1. dpcassa

    Gary, I fully understand the concept of the breakout and run potential as shown. I like the examples of what happened in the gold market and what you believe is to come in the energy sector. My difficulty is in your labelling of the Nasdaq as a “consolidation.” When something loses 80% of its value from its original peak, hovers closer to the bottom than the top of the range for a significant portion of the period, then goes on a relentless ascent back to its original top in one of the longest, sharpest, and most uninterrupted manners in memory, it doesn’t seem to fit the view of a consolidation. I regard a consolidation as a period of a working off of the excesses with a horizontal to somewhat controlled, orderly retrenchment. Both the vertical drop after 2000 and the 2009-2016 periods are basically generational.

    1. Gary Post author

      I haven’t seen any evidence to suggest the manner of the consolidation makes any difference. Look at the ongoing bigger picture consolidation in gold. Very similar to what is happening to the Nasdaq. Both are being driven by the same thing. Trillions and trillions of currency units being printed.

  2. mike trike

    Silver had a 30 year consolidation between 1980 and 2011, then it crashed. What do you think is going to happen with silver in the next year or so, Gary?

    1. Gary Post author

      Silver will eventually break out above $50 and I suspect it’s going to go to levels none of us can even imagine at this time.

  3. anjing bau 22

    look at the consolidation in the shipping stocks…. long bases still require a catalyst to ignite a breakout……

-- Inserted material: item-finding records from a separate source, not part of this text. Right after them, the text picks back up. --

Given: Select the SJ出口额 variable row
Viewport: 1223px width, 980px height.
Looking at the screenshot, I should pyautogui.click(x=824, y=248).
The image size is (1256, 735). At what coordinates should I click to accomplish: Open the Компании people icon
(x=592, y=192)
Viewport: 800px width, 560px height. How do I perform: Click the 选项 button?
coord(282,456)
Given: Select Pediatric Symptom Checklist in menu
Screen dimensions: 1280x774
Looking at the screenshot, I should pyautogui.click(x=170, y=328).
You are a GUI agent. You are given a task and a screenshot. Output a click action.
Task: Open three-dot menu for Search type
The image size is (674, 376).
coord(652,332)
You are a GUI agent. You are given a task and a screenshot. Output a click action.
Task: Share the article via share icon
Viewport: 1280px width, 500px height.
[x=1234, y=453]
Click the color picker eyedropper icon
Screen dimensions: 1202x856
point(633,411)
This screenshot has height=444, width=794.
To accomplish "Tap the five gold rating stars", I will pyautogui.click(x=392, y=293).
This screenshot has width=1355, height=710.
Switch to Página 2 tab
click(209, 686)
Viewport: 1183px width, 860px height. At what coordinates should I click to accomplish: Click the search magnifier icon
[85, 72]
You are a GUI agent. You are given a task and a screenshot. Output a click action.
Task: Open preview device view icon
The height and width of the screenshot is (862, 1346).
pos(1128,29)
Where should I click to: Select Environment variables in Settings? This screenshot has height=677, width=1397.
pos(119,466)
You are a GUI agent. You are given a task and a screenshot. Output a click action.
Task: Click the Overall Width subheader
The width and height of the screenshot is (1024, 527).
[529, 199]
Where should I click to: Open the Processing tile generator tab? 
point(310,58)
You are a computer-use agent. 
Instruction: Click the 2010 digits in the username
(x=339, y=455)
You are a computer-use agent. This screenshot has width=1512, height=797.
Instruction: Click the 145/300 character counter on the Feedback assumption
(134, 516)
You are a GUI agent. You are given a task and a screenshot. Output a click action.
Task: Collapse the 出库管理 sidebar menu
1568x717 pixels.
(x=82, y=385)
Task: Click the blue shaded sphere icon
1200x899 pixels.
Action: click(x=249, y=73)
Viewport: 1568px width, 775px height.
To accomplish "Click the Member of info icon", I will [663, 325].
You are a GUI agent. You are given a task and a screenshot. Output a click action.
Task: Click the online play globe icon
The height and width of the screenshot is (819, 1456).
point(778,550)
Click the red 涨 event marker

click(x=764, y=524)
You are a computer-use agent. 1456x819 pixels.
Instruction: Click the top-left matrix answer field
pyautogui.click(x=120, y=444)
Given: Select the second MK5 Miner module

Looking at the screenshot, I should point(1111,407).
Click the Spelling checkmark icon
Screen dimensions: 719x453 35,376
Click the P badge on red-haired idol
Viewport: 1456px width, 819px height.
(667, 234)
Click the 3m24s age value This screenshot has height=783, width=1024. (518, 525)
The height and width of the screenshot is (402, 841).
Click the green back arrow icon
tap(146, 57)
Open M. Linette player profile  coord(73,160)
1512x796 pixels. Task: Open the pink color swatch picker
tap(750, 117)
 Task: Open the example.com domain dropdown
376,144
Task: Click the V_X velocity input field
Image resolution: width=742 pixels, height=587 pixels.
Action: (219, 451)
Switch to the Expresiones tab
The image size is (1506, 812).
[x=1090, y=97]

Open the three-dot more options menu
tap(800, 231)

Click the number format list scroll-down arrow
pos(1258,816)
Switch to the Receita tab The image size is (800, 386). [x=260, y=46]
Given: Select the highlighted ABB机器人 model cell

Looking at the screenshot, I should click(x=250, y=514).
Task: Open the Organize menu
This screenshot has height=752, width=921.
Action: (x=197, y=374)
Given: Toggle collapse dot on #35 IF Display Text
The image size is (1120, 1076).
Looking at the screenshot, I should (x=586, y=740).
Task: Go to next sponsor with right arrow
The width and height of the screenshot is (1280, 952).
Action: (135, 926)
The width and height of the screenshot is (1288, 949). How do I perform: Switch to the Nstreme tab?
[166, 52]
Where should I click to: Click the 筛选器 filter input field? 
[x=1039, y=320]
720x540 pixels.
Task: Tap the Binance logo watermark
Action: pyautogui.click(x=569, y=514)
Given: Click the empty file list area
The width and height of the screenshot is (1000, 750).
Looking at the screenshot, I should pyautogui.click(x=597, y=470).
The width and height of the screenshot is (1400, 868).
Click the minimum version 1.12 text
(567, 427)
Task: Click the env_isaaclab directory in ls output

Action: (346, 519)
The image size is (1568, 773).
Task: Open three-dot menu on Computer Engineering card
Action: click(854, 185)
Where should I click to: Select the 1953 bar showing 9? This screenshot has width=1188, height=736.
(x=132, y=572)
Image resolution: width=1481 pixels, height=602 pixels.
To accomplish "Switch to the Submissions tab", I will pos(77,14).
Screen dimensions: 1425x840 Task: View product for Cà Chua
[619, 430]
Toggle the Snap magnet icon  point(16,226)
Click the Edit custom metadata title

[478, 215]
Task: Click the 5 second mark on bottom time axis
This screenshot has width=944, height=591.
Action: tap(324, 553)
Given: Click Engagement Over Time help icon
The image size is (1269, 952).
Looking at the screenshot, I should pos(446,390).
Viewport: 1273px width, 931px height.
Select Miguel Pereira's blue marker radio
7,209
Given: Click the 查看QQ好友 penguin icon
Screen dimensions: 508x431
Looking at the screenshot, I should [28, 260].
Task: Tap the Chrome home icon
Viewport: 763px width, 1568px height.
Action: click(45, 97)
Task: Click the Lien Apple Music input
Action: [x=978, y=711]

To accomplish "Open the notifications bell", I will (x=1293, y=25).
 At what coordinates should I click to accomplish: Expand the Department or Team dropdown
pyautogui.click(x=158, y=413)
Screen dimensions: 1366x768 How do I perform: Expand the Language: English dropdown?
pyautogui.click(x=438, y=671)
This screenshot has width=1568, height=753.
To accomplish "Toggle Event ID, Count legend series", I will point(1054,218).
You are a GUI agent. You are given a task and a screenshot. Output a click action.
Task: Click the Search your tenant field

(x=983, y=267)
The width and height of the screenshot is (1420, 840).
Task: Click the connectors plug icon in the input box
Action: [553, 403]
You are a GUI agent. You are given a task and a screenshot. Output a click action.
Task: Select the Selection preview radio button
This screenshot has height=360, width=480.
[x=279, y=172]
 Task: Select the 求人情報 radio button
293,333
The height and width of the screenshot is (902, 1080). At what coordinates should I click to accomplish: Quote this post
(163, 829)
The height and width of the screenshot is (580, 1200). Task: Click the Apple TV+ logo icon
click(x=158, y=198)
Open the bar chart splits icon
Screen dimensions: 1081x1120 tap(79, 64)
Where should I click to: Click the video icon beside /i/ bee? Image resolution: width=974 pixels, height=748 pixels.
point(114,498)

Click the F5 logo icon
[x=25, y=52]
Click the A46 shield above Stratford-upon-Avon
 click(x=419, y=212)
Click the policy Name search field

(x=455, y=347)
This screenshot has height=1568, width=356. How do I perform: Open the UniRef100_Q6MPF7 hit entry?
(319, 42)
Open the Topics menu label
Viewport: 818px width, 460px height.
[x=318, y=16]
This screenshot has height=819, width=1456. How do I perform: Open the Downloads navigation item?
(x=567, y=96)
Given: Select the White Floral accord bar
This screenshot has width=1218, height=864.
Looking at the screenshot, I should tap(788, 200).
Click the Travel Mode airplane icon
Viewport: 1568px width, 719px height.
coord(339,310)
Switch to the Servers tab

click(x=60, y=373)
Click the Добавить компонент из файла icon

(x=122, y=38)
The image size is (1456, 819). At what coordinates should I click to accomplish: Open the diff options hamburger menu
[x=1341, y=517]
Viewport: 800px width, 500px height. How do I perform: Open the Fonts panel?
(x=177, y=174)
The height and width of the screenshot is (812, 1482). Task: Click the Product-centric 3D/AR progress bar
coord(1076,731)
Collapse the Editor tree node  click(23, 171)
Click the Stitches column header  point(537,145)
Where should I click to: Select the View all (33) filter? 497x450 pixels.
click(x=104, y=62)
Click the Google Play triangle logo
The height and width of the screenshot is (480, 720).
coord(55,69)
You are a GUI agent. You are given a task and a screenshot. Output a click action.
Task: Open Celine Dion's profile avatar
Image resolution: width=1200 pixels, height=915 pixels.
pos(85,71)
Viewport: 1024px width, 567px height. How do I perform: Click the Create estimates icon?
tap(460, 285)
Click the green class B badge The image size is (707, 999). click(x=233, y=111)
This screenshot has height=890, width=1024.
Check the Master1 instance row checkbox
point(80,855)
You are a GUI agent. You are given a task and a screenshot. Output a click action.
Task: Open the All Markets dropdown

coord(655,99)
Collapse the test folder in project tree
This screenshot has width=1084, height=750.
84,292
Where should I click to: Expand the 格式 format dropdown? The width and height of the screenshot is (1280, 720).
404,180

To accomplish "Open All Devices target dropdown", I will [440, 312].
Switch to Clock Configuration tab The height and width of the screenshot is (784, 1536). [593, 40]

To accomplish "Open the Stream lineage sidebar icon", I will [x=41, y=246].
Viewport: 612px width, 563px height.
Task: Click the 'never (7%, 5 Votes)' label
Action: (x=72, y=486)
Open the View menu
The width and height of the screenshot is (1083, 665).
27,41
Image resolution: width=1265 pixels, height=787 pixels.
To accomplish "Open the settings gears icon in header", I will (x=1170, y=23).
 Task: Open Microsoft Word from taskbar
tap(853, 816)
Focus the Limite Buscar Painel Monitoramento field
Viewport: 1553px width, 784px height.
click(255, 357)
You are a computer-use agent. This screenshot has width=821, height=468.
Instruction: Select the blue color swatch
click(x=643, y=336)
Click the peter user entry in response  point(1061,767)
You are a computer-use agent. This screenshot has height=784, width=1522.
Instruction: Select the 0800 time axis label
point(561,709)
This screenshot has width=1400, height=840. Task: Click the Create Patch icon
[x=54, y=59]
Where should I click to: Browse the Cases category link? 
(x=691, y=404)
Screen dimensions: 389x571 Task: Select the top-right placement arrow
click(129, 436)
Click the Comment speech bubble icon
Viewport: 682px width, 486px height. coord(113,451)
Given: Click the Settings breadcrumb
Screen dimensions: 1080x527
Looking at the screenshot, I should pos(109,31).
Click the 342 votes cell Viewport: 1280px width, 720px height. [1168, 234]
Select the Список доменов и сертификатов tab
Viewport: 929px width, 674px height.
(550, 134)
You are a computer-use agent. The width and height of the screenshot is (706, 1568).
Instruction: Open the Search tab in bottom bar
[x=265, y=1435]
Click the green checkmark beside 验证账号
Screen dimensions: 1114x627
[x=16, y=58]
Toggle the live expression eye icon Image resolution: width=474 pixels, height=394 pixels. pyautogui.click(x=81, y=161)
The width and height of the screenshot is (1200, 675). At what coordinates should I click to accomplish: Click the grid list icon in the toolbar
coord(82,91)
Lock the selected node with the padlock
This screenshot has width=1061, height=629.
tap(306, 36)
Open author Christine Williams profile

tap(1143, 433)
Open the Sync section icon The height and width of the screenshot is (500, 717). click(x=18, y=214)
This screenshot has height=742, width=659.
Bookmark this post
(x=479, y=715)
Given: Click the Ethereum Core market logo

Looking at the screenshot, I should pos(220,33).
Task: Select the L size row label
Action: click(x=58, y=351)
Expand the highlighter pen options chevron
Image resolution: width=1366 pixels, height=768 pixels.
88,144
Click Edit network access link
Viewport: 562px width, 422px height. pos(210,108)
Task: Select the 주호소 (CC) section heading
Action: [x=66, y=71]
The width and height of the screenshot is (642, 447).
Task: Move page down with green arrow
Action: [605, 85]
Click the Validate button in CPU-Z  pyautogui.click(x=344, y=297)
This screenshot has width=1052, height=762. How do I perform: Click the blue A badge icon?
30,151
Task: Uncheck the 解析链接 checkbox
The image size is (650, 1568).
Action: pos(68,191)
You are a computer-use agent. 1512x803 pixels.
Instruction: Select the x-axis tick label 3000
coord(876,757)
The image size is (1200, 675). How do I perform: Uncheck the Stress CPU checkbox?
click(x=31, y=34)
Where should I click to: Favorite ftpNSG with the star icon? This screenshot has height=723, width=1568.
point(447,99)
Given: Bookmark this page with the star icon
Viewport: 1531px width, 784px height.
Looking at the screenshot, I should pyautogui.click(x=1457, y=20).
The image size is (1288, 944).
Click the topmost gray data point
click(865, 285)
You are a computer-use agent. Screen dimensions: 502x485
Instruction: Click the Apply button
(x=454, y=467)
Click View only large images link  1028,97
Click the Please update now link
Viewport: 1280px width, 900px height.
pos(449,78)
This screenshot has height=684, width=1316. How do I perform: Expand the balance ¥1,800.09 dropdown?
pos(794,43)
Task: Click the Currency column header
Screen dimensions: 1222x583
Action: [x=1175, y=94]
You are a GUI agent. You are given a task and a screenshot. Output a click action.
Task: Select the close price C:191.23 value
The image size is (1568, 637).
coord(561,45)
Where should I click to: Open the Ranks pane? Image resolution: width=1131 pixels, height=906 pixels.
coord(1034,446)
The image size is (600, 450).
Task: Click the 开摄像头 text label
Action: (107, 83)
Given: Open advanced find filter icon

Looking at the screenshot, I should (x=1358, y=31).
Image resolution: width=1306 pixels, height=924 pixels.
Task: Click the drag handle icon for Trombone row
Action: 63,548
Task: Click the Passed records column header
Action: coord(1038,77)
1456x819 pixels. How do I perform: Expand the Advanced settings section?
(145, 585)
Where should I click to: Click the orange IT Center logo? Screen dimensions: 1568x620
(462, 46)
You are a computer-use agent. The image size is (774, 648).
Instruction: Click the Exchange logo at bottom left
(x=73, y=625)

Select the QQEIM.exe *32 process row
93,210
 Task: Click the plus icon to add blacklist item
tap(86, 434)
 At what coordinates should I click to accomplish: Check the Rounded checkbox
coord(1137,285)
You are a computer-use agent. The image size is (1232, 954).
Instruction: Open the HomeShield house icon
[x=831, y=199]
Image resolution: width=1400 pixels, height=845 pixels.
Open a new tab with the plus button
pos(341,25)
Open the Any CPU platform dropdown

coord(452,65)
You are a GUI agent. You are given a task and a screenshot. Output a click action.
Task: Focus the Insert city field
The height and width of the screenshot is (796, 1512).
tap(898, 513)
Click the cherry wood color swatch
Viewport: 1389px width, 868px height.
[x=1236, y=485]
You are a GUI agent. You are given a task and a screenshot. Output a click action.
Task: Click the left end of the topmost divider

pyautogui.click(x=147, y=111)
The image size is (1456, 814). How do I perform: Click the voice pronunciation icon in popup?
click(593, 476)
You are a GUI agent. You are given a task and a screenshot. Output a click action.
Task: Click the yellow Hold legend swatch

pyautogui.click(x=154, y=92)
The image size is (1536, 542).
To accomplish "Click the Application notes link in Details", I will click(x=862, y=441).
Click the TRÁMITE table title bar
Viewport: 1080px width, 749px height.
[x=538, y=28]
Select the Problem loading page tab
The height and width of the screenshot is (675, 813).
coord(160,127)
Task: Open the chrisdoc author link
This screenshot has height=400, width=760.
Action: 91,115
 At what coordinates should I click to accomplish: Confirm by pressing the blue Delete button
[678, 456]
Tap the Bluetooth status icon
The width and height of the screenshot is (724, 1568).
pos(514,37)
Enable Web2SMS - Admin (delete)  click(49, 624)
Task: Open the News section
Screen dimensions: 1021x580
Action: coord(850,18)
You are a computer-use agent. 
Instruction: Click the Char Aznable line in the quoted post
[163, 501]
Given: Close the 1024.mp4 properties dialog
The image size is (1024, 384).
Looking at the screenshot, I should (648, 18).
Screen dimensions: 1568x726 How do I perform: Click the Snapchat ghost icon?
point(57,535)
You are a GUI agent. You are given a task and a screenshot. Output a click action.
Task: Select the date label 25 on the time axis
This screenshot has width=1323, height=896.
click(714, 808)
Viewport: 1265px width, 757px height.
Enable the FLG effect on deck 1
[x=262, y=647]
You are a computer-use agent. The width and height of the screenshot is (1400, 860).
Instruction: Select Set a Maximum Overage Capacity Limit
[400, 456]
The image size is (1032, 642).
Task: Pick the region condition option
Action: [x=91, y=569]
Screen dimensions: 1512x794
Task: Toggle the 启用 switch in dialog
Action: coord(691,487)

    DHT DRYS EGLE or the SEA etf…….

    1. Gary Post author

      I tend to just look at indexes myself. I’m not sure this would apply to individual stocks.

  4. tulip

    really pitiful about korelins show going so dim… except for a couple of guests and commentaries,,,
    fortunately we have Gary…

    1. Gary Post author

      The trolls really ruined his site. It’s the reason I left.

      I warned him this would happen if he didn’t find a way to get rid of them.

  5. tulip

    Im not speaking of any trolls.. I find his comprehension of geopolitix
    utterly ignorant & inept.
    The trolls seem to be gone Gary…they were there when you were there.
    Perhaps they were encouraged….
    Now its just dim & no lights are on….wandering around in a daze…

  6. galaxy11

    Many of these “information/news” sites like Korelin’s straddle the fence from time to time in what appears to be “pump & dump” schemes for individual companies. That’s part of their “business model”. And it sucks.
    I’ll leave it at that, for now.

  7. lokum_

    Don’t be so optimistic about commodities. Soft are getting hammered. Wheat, corn, soybeans never exited the bear market. Wheat is constantly going lower and lower. Warning sign.

  8. Alexandru Popovici

    yeap, Gary, but first let’s get the DCL in stocks, now catalyzed by British PM’s latest words on Brexit: Article 50 will be summoned dirctly by government, without Parliament’s approval.
    I’m expecting a move from Queen E2

    1. crawfordnews

      Alex, on my call to 2021 is based on wide channel that the lower line sits at 2021. We are making lower highs and lower lows.

  9. goldbug

    I would not discount the extreme importance that the presidential race has on the behavior of all markets. I have the feeling that if Trump regains in the polls the markets will trend lower. If Trumps goes ahead, I believe, the markets will have correct and possibly crash. Exceptions will the PMs and their mining shares.

    1. s29

      I expect Trump to win (I don’t think Hillary can’t debate him well and the polls are way off like Brexit was), but if he doesn’t win at least he would get one or a few bumps up in the polls, which will cause some anxiety in the markets and will also affect the economy by less investment because of uncertainty. But this will be bearish for USD, which could be positive for gold, oil and foreign currencies.

      It seems though Yellen wants to keep the markets up, because a higher stock market is positive for the incumbent party. Maybe the S&P would correct somewhat, but not much, but European indicies will go down harder because of a stronger Euro.